Task goal: Write out every entry in full. Leave nothing out.

Stored records

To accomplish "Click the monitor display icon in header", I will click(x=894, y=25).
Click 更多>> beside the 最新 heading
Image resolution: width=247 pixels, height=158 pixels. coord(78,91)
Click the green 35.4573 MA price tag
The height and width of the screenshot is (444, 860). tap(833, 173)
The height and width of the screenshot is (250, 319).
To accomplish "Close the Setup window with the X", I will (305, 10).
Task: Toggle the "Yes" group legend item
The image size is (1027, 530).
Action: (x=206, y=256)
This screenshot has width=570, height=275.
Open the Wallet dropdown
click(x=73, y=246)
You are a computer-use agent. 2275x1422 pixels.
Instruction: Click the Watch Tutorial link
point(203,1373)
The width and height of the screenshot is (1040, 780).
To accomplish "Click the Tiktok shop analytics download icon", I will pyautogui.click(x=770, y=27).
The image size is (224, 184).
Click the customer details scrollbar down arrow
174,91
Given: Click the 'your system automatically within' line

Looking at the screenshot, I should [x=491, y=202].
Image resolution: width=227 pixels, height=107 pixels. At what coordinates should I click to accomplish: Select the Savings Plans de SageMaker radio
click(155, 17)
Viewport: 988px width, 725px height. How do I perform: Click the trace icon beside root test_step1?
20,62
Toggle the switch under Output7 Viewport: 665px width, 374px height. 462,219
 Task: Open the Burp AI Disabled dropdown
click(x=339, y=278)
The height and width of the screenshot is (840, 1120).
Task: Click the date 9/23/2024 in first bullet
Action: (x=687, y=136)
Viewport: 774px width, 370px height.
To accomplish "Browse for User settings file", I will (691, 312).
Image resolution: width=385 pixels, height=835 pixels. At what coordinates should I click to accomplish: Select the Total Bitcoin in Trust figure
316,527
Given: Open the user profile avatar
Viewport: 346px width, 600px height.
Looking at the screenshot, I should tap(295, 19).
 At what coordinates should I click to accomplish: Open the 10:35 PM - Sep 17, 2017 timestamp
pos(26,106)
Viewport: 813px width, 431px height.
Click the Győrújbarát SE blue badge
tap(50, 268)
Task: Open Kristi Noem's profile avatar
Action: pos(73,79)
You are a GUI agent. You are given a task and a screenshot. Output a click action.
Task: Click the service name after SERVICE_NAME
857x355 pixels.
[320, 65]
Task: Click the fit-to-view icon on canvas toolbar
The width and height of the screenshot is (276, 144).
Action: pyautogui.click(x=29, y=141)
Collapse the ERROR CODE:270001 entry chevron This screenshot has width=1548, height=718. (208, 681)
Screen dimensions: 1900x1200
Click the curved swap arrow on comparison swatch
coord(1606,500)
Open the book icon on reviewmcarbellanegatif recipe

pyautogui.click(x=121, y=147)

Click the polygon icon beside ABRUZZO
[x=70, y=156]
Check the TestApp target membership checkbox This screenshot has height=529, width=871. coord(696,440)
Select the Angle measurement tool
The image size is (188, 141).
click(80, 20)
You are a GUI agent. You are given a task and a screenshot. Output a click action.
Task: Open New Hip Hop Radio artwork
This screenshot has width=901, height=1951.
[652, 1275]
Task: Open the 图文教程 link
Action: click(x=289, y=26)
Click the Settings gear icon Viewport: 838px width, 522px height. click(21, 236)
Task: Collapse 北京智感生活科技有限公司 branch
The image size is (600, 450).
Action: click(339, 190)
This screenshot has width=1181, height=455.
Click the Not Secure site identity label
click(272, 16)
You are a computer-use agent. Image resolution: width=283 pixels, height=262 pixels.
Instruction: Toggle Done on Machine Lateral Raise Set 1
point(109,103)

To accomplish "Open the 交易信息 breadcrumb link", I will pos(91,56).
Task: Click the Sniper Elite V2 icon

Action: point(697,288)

Solution to this exercise:
To accomplish "Click the monitor display icon in header", I will click(x=894, y=25).
Click 更多>> beside the 最新 heading
Image resolution: width=247 pixels, height=158 pixels. coord(78,91)
Click the green 35.4573 MA price tag
The height and width of the screenshot is (444, 860). tap(833, 173)
The height and width of the screenshot is (250, 319).
To accomplish "Close the Setup window with the X", I will (305, 10).
Task: Toggle the "Yes" group legend item
The image size is (1027, 530).
Action: (x=206, y=256)
This screenshot has width=570, height=275.
Open the Wallet dropdown
click(x=73, y=246)
You are a computer-use agent. 2275x1422 pixels.
Instruction: Click the Watch Tutorial link
point(203,1373)
The width and height of the screenshot is (1040, 780).
To accomplish "Click the Tiktok shop analytics download icon", I will pyautogui.click(x=770, y=27).
The image size is (224, 184).
Click the customer details scrollbar down arrow
174,91
Given: Click the 'your system automatically within' line

Looking at the screenshot, I should [x=491, y=202].
Image resolution: width=227 pixels, height=107 pixels. At what coordinates should I click to accomplish: Select the Savings Plans de SageMaker radio
click(155, 17)
Viewport: 988px width, 725px height. How do I perform: Click the trace icon beside root test_step1?
20,62
Toggle the switch under Output7 Viewport: 665px width, 374px height. 462,219
 Task: Open the Burp AI Disabled dropdown
click(x=339, y=278)
The height and width of the screenshot is (840, 1120).
Task: Click the date 9/23/2024 in first bullet
Action: (x=687, y=136)
Viewport: 774px width, 370px height.
To accomplish "Browse for User settings file", I will (691, 312).
Image resolution: width=385 pixels, height=835 pixels. At what coordinates should I click to accomplish: Select the Total Bitcoin in Trust figure
316,527
Given: Open the user profile avatar
Viewport: 346px width, 600px height.
Looking at the screenshot, I should tap(295, 19).
 At what coordinates should I click to accomplish: Open the 10:35 PM - Sep 17, 2017 timestamp
pos(26,106)
Viewport: 813px width, 431px height.
Click the Győrújbarát SE blue badge
tap(50, 268)
Task: Open Kristi Noem's profile avatar
Action: pos(73,79)
You are a GUI agent. You are given a task and a screenshot. Output a click action.
Task: Click the service name after SERVICE_NAME
857x355 pixels.
[320, 65]
Task: Click the fit-to-view icon on canvas toolbar
The width and height of the screenshot is (276, 144).
Action: pyautogui.click(x=29, y=141)
Collapse the ERROR CODE:270001 entry chevron This screenshot has width=1548, height=718. (208, 681)
Screen dimensions: 1900x1200
Click the curved swap arrow on comparison swatch
coord(1606,500)
Open the book icon on reviewmcarbellanegatif recipe

pyautogui.click(x=121, y=147)

Click the polygon icon beside ABRUZZO
[x=70, y=156]
Check the TestApp target membership checkbox This screenshot has height=529, width=871. coord(696,440)
Select the Angle measurement tool
The image size is (188, 141).
click(80, 20)
You are a GUI agent. You are given a task and a screenshot. Output a click action.
Task: Open New Hip Hop Radio artwork
This screenshot has width=901, height=1951.
[652, 1275]
Task: Open the 图文教程 link
Action: click(x=289, y=26)
Click the Settings gear icon Viewport: 838px width, 522px height. click(21, 236)
Task: Collapse 北京智感生活科技有限公司 branch
The image size is (600, 450).
Action: click(339, 190)
This screenshot has width=1181, height=455.
Click the Not Secure site identity label
click(272, 16)
You are a computer-use agent. Image resolution: width=283 pixels, height=262 pixels.
Instruction: Toggle Done on Machine Lateral Raise Set 1
point(109,103)

To accomplish "Open the 交易信息 breadcrumb link", I will pos(91,56).
Task: Click the Sniper Elite V2 icon

Action: point(697,288)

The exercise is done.